One bit of caution: if you write in to a right wing news program to complain about their coverage, they might selectively edit your letter…and be within their legal rights to do so!

Politics and Social Statement on Facebook

I read a few right wing sources just too see what they are “thinking” (or whatever mental process they have). Here is one example:

The NBA just canceled the first two weeks of its season because rich owners and …players can’t agree on a deal, ignoring fans who have to pay inflated ticket prices while suffering in a recession. “LIKE” if you think this sounds a little like the liberals’ failure to cut spending while taxpayers suffer in a jobless economy.

When I first read this, I thought that this was a “poe” statement designed to embarrass conservatives. It isn’t. Note: the photo is NOT designed to be flattering to President Obama, but I happen to like it!

Also from Facebook: this map is circulating. Note: this is NOT a left-right issue; whereas many liberals (who can afford it) travel, many members of the military have also traveled.

I certainly agree that liberals and conservatives have a different view of the world; liberals want us to be good global citizens whereas conservatives are content to be jingoistic bullies. No, it wasn’t always that way. But it appears to be true now.

Economy
I’ve been following some of the 99 percent movement. I see it as a blowback to this:

It sure appears to me that accountability is only for “little people”. When rich people screw up, we pay. When ordinary people screw up, we pay.

One example: you often hear about the so-called poor “lucky duckies” who end up owing no Federal Income tax.

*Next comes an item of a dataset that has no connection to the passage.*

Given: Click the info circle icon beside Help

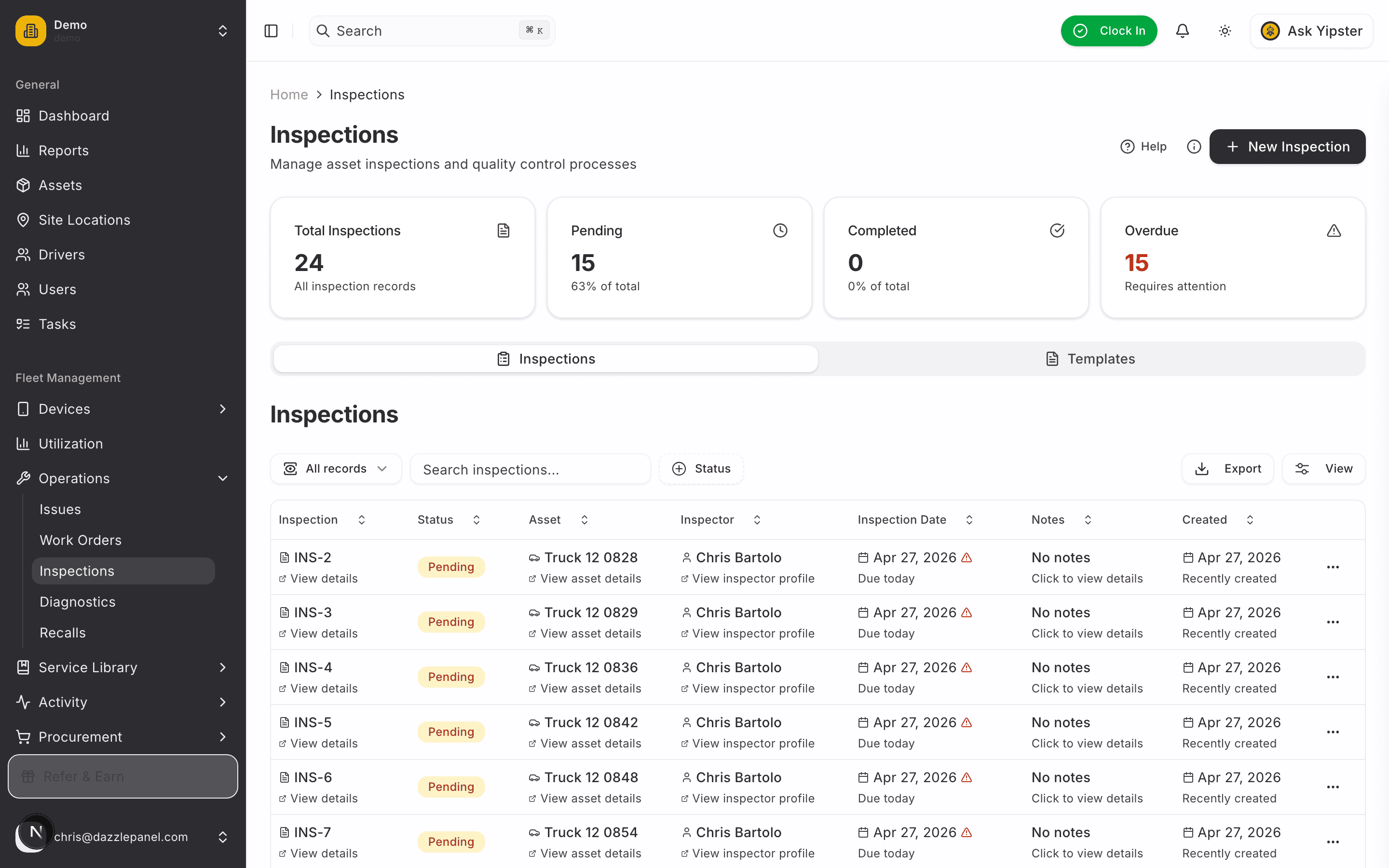Looking at the screenshot, I should 1194,147.
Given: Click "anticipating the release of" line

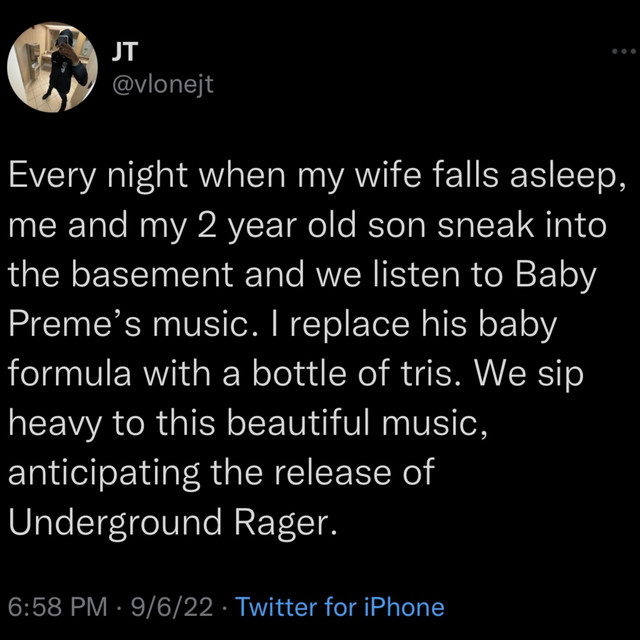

Oh, how the conservatives hate them! But, when it is the wealthy Republicans who pay no income tax, well, that is different! Yes, it happens:

UNFORTUNATELY
Yes, Paul Krugman thinks that the financial elite are clueless (here and here)

Yes, I think that the conservative economists are dead wrong and delusional:

But the main thing wrong with Roberts’s piece is the assumption that people like me are just mirror images of people like him:

Krugman is a Keynesian because he wants bigger government. I’m an anti-Keynesian because I want smaller government. Both of us can find evidence for our worldviews.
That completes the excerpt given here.